This post is by Aki
Mine Dogucu and Jingchen Hu arxived in September a paper The Current State of Undergraduate Bayesian Education and Recommendations for the Future with an abstract
With the advances in tools and the rise of popularity, Bayesian statistics is becoming more important for undergraduates. In this study, we surveyed whether an undergraduate Bayesian course is offered or not in our sample of 152 high-ranking research universities and liberal arts colleges. For each identified Bayesian course, we examined how it fits into the institution’s undergraduate curricula, such as majors and prerequisites. Through a series of course syllabi analyses, we explored the topics covered and their popularity in these courses, the adopted teaching and learning tools, such as software. This paper presents our findings on the current practices of Bayesian education at the undergraduate level. Based on our findings, we provide recommendations for programs that may consider offering Bayesian education to their students.
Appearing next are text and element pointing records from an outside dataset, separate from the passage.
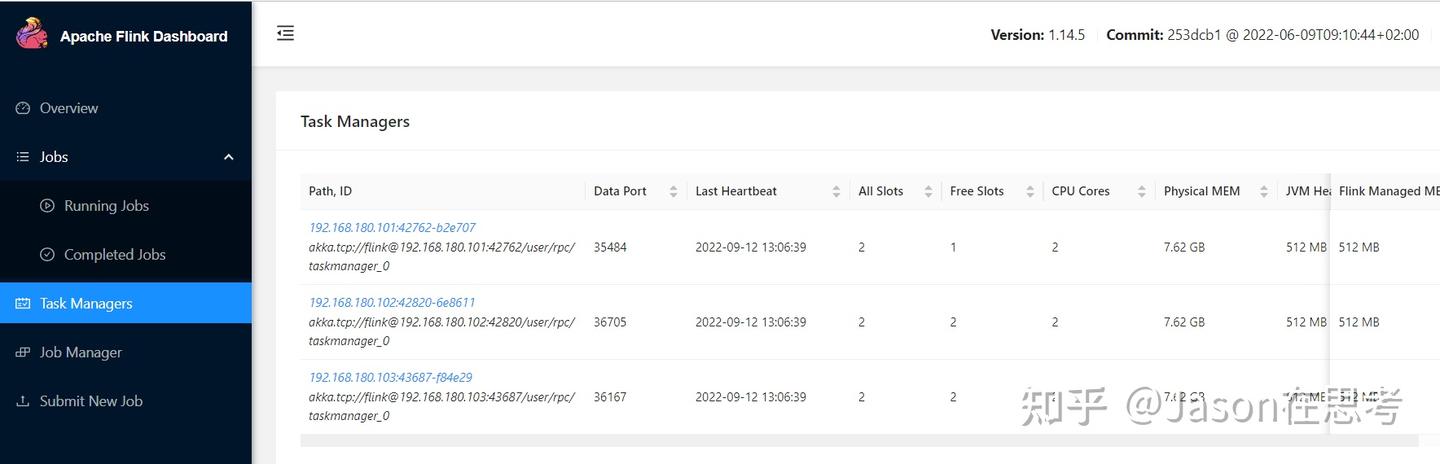Image resolution: width=1440 pixels, height=464 pixels.
Task: Sort table by Data Port column
Action: tap(673, 192)
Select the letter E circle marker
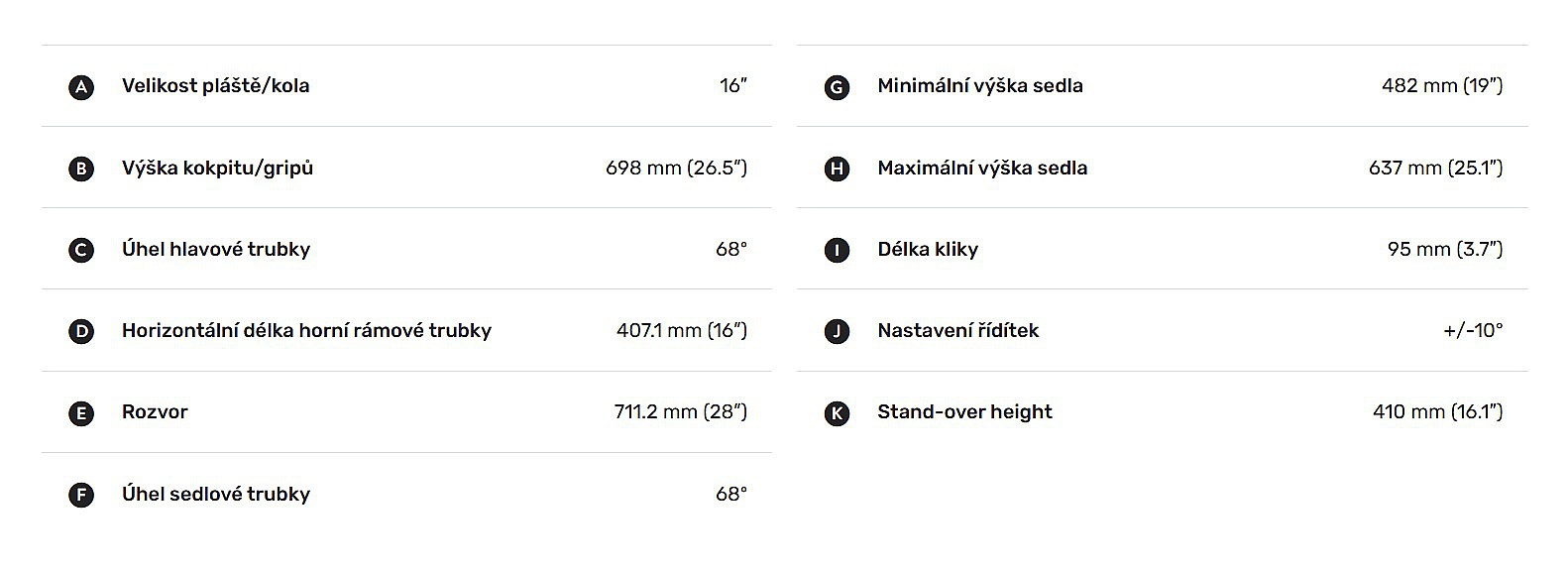The height and width of the screenshot is (569, 1568). coord(81,413)
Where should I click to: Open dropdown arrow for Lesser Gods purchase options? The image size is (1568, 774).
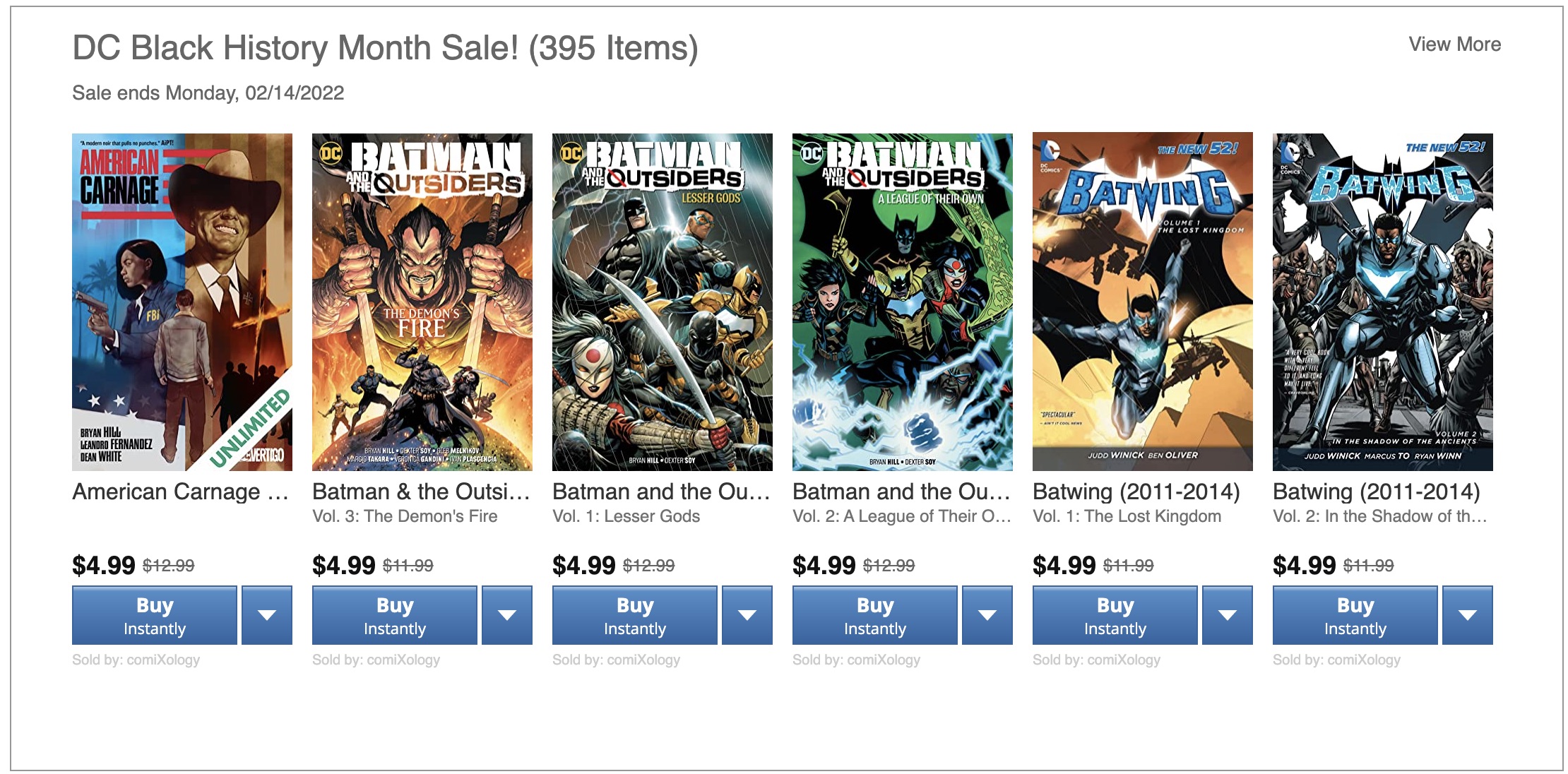pyautogui.click(x=747, y=615)
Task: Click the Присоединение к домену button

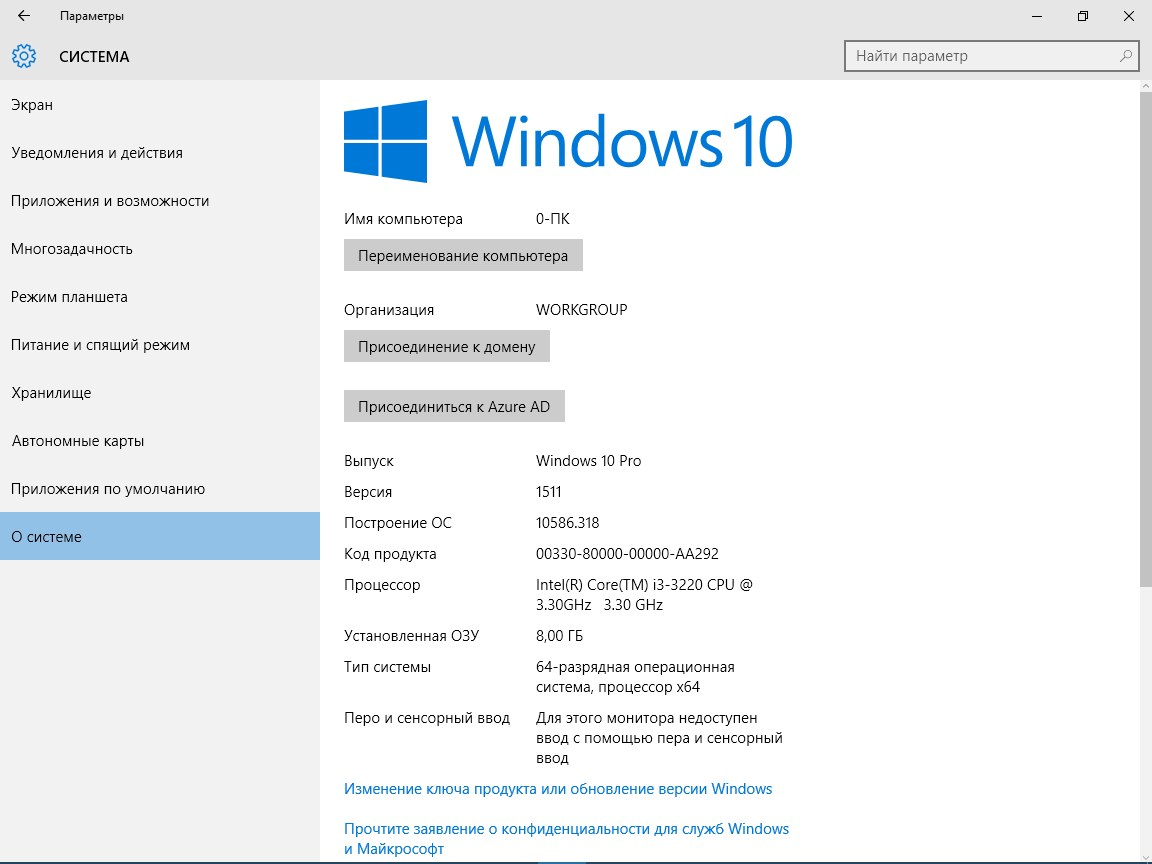Action: [x=446, y=346]
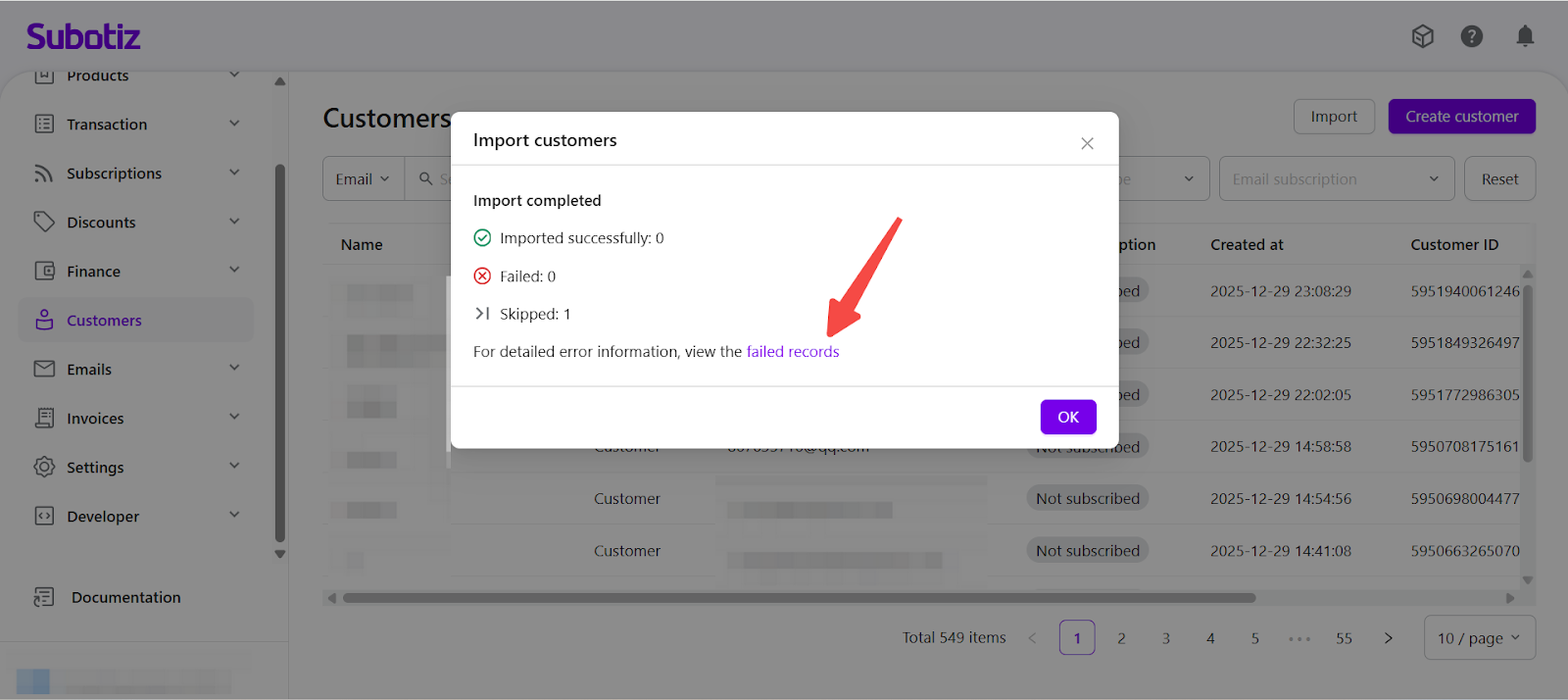Image resolution: width=1568 pixels, height=700 pixels.
Task: Click the Transaction sidebar icon
Action: click(44, 125)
It’s not mentioned in the abstract, but based on the references “U.S. News (2021a), ‘2021 Best national university rankings’” and “U.S. News (2021b), ‘National liberal arts colleges’” the current state is only about US research universities and liberal arts colleges.
Anyway, I highly recommend checking out their paper as in addition to the survey of the state, they make recommendations for the future:
- Expand the access to Bayesian courses
- Make Bayesian courses a part of the majors
- Balance statistics with computing
- Use a variety of assessments
It’s easy for me to agree with these, as I’ve been doing these for years: 1) I’m making my course available for everyone, 2) my course is optional in Data science BSc major (and some other majors), and required in Machine learning / AI MSc major at Aalto University (the course is quite advanced, and we’re missing an intermediate course at BSc level, so that’s why it’s only optional at BSc level), 4) I use a variety of assessments. Especially, I like the subpoints in the recommendation 3:
- Introduce simulation-based learning early in the course.
- Encourage students to write self-coded MCMC algorithms for relatively simple multiparameter models
- If the course puts equal emphasis on computing and modeling, consider adopting one of the popular probabilistic programming languages for Bayesian model estimation through MCMC (e.g., JAGS and Stan).
- If the course has a slightly stronger emphasis on modeling over computing, consider introducing one of the wrapper packages for Stan for its simpler posterior summary procedure (e.g., rstanarm and brms).
I have been including all these in my course (except JAGS), so I’m already in the future :D
I’m also happy to see that the most commonly required or recommended book is still 8 year old “Bayesian Data Analysis”.
Dogucu and Hu end their paper with
Last but not least, we invite current and future Bayesian educators to join the undergraduate Bayesian education network, an online community that fosters discussions of undergraduate Bayesian education.